Today, Coopee runs Studio 91 in Ottawa, which isn’t a night club but a web communications shop.
I never had an Easy Bake Oven and I’m not even sure why. Probably it was on the expensive side. What I seem to remember was rejecting the concept as completely unacceptable. You have to wait how long for a dinky little cake that small?!? Please! Just bake a real cake and have plenty! (I’m better now, but patience was not my strong suit as a child.)
I was suckered into saving for a long time to buy another expensive toy, “Incredible Edibles,” another bake and eat thing, where you squeezed goo into molds of different shapes. When cooked they looked like insects, or what not. All of which could be eaten in a flash. The goo was short-lived and expensive. I actually sat down and wrote a grumpy letter (I might have been 8 or so) to the manufacturer about my dashed hopes. Which I promptly forgot.
To my shock, weeks later I got a big box in the mail – full of more goo, all courtesy of Mattel! A nice gesture. My brothers and I quickly ate through the windfall and that was pretty much the end of that. Maybe the Easy Bake Oven would have been a better toy after all?
There’s an excerpt of Coopee’s book in the Toronto Star:
The team would have also worked together to overcome a key challenge with the idea of a toy oven: convincing parents that it was safe for their kids to use. To ease those concerns, a common incandescent light bulb was selected as the energy source rather than a traditional heating element, like what you would find in a toaster oven. Talk about brilliant thinking! Although the toy oven could become as hot as a conventional oven, the fact that a potentially hazardous cooking element was replaced by a common household object that kids were around every day — a light bulb — made the Easy-Bake oven appear virtually harmless.
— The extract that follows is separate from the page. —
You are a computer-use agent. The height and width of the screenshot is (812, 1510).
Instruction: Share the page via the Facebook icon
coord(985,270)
The Star went all out with a supplemental article by Corey Mintz: “Easy-Bake cooking: the hardest part is opening the door,” from which I learned this:
Over the last decade, the 100-watt bulb has been phased out, replaced by a heating coil. Though some of my friends have a childhood memory of an Easy-Bake oven with a working door that opened, that’s a manufactured memory. The closest was a 2006 front-loading model, which resulted in hundreds of burnt fingers and a recall of nearly one million units.
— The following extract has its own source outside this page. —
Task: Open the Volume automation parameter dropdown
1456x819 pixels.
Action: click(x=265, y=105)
Toys and holidays, the stuff of memories! But for this week’s heavy-duty food production, it’s best to stick with a real oven.
Tags: books, canada, Easy Bake Oven, history, Todd Coopee, toys
Mine surely was pink. It came with a packet of mix, which burned in the middle and stayed gooey at the edges when you mixed it with water and put the pan in the oven. Can’t remember whether the attempt to use it was made more than once but it was exciting to think that a lightbulb could bake a cake, even if it really couldn’t.